Could you retype exactly the line containing "You are a computer-use agent." and every line after it in the data below, leaving out the pictures?

___ EXCERPTED RECORDS

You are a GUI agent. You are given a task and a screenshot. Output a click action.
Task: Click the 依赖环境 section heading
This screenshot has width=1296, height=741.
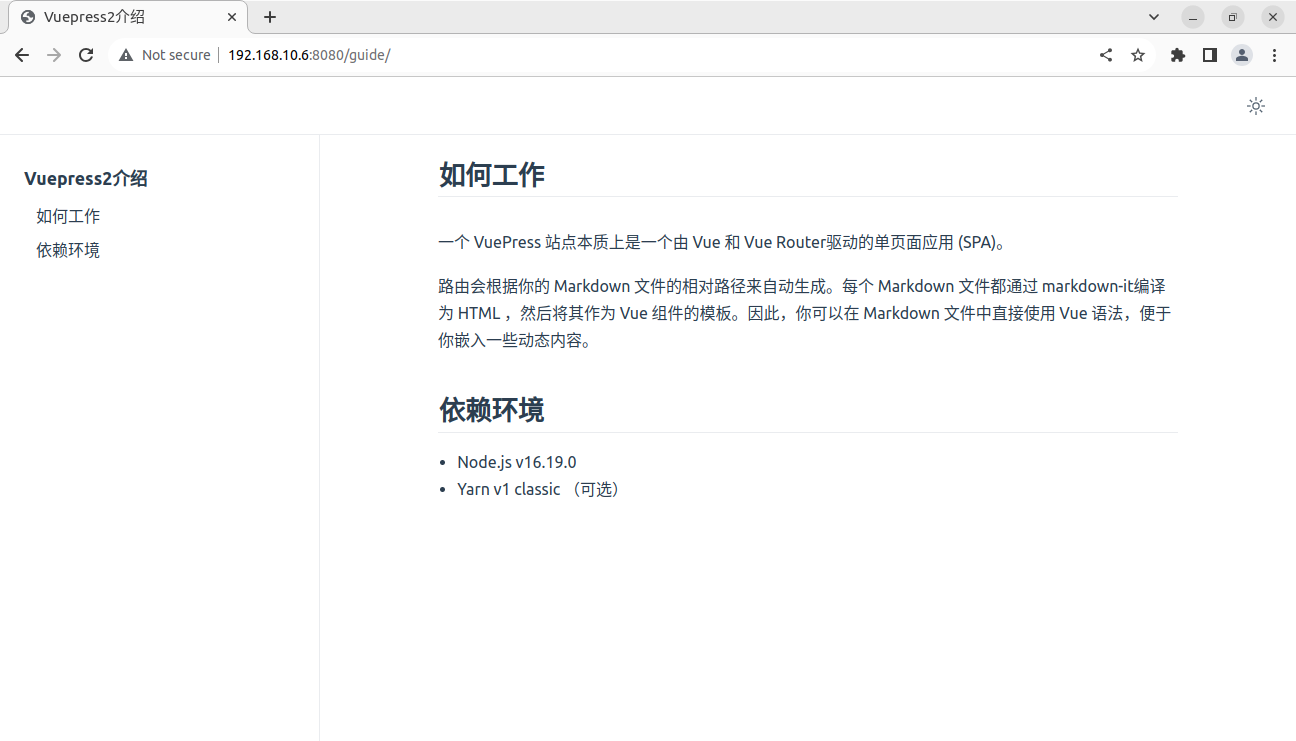coord(490,410)
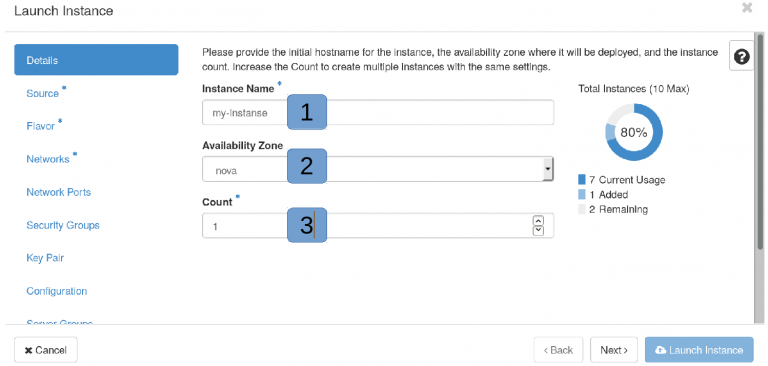Increase Count with the up stepper arrow

coord(538,221)
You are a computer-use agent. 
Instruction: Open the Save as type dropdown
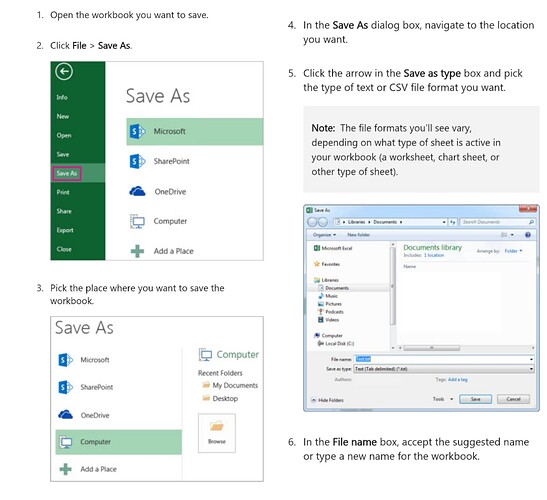point(444,369)
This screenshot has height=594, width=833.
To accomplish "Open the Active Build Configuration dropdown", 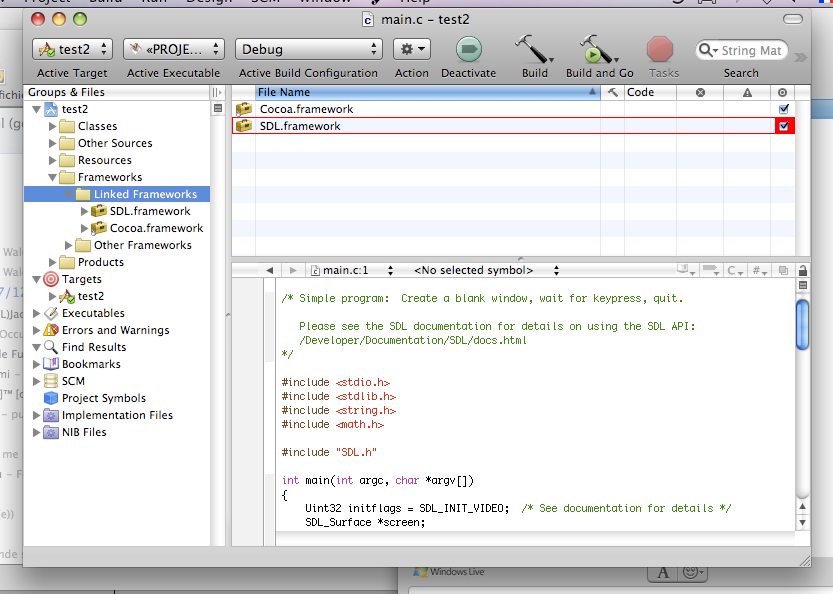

______

§ EXPECTED OUTPUT:
You are a computer-use agent. 
Instruction: Open the Save as type dropdown
point(444,369)
This screenshot has height=594, width=833.
To accomplish "Open the Active Build Configuration dropdown", 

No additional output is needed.